Freelance Independent Contractor for Small Business

Marketing one’s services as a freelance independent contractor is a tough gig.  But doing so in the United States Software Development Market has become increasingly more challenging.  Optimizing your website for search engines, advertising through Google or Facebook, and sending countless postcards and emails are just no match for the well connected and HR-focused efforts of recruiters.  The old adage “it’s who you know rather than what you know” that drives your success is still true.  But as a provider of software services, getting you to know me is more than half the battle.

Technology recruiters are extensions of large corporate HR departments.  They work their network of buyers and sellers to earn their healthy markups.  HR Staffers specialize in labor law.  Technology recruiters find candidates with specialized skills.  The problem is, if you are a small business owner without a techno-priest advocating for a specific set of skills, you are left with thousands of technology choices and nowhere to turn for a solution to automate a business process.  Oftentimes, a power user or student will have provided a “temporary solution” in Excel or Access that is difficult to support as the business requirements change.

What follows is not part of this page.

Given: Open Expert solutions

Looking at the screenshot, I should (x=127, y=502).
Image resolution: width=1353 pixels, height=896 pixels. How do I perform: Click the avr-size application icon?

I’ve worked for plenty of recruiters, but recent experiences have demonstrated that disintermediation by web-based freelancer sites like Upwork, which acquired Elance and oDesk, and Freelancer.com are attempting to take market share from sites like Dice.com and Guru.com, who have been around much longer and are more supportive of recruiters.  New entrants like Toptal are trying to replace recruiters entirely by claiming to have vetted their applicant’s skill sets.  Unfortunately for them,  recruiting is a local business founded on years of developed relationships.

I don’t know if recruiters ever get calls from small business owners looking for help.  But if they do, I expect that their lower budgets and inability to sign for a minimum engagement of three or more months would prevent a deal.  So the small business owner has to ask a friend, their desktop support provider, their PC/Printer/networking retailer, the local Small Business Association chapter, or local technical college (collectively “small business associates”) for a referral.

What if any of these small business associates were able to refer someone who can help them with a small project and is available within three times zones, can provide continuous support, and costs a mere fraction of the cost of hiring a full or part time application developer?  That is what Konduit does and we are willing to share with small business associates some of this continuous micro-revenue stream for simple referrals that result in new subscribers.

To give people a sense of the types of Transaction Editor (TEd) projects we at Konduit excel at, I have provided on my website Konduit.com a random display of the descriptions of projects we are bidding on.  You can find this at the bottom of the “Service” page, under the heading “Posted Projects (RFQ,RFP) Suitable for TEd“. This helps our referrers understand the scope we are focused on.  This should also help small business owners determine whether we might be able to help them.  Along with the description, I rate the quality of the mostly unaltered description as Good, Better, Best:

  • Good = Vague description, but function-related rather than skillset-related.
  • Better = Majority of functionality within TEd capability, but some items require clarification or work-arounds.
  • Best = Well documented functional description of requirements.

With over 20 years of experience, my services also include data architecture and design in relational databases.